▶ Tekst źródłowy
10. kadencja, 28. posiedzenie, 1. dzień (05-02-2025)
5. punkt porządku dziennego:
Pierwsze czytanie rządowego projektu ustawy o zmianie ustawy - Ordynacja podatkowa oraz niektórych innych ustaw (druk nr 964).
Poseł Artur Szałabawka:
Panie Marszałku! Wysoka Izbo! Nowelizacja rozszerza domniemanie zachowania terminu na pisma nadane u dowolnego operatora pocztowego w Polsce i Unii Europejskiej. To ułatwienie dla obywateli i firm, eliminujące konieczność korzystania z wyznaczonego operatora, upraszczające procedury, zwłaszcza w obrocie narodowym. Pięknie to zabrzmiało. Tylko chciałbym się zapytać, czym to się skończy. Bo wiemy o tym i pamiętamy rządy Platformy Obywatelskiej, kiedy jednostki pocztowe nie przyjmowały, nie nadawały, nie przyjmowały przesyłek sądowych. Pamiętam, jak odbierałem te przesyłki w warzywniakach, sklepach monopolowych itp. Mam nadzieję, że tego nie będzie.

▶ Co zrobić
A: Zapisz wiernie tę część wypowiedzi o nowelizacji Ordynacji podatkowej, która zaczyna się od słów zawierających „5. punkt porządku”, a kończy na „tego nie będzie.”.
B: Kontynuuj wypowiedź o nowelizacji Ordynacji podatkowej, pisząc dalej od jej ostatniego zdania.

▶ Dane wejściowe
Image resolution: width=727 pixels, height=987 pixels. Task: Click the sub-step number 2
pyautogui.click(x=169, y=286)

▶ Odpowiedzi
A:
5. punkt porządku dziennego:
Pierwsze czytanie rządowego projektu ustawy o zmianie ustawy - Ordynacja podatkowa oraz niektórych innych ustaw (druk nr 964).
Poseł Artur Szałabawka:
Panie Marszałku! Wysoka Izbo! Nowelizacja rozszerza domniemanie zachowania terminu na pisma nadane u dowolnego operatora pocztowego w Polsce i Unii Europejskiej. To ułatwienie dla obywateli i firm, eliminujące konieczność korzystania z wyznaczonego operatora, upraszczające procedury, zwłaszcza w obrocie narodowym. Pięknie to zabrzmiało. Tylko chciałbym się zapytać, czym to się skończy. Bo wiemy o tym i pamiętamy rządy Platformy Obywatelskiej, kiedy jednostki pocztowe nie przyjmowały, nie nadawały, nie przyjmowały przesyłek sądowych. Pamiętam, jak odbierałem te przesyłki w warzywniakach, sklepach monopolowych itp. Mam nadzieję, że tego nie będzie.

B:
Jednak pojawia się pytanie: Czy każdy operator pocztowy Unii Europejskiej zapewnia odpowiednią jakość usług? Nie wszystkie firmy gwarantują terminowość i niezawodność, co może prowadzić do sporów o skuteczność doręczenia. W razie opóźnienia lub zagubienia pisma kto ponosi odpowiedzialność: nadawca czy system pocztowy? Takie jest moje pytanie. Czy warto określić dodatkowe kryteria dla operatorów, np. wymagając certyfikacji lub statusu oficjalnego operatora publicznego? To kwestie kluczowe, które należy rozważyć, by uniknąć nowych problemów interpretacyjnych.
Kończąc, powiem tak: pilnujmy Poczty Polskiej, bo każde szanujące się państwo ma operatora państwowego. Mieszkam w Szczecinie, za moją granicą są Niemcy. Niemcy mają operatora pocztowego państwowego i działają, funkcjonują jako gospodarka. (Oklaski)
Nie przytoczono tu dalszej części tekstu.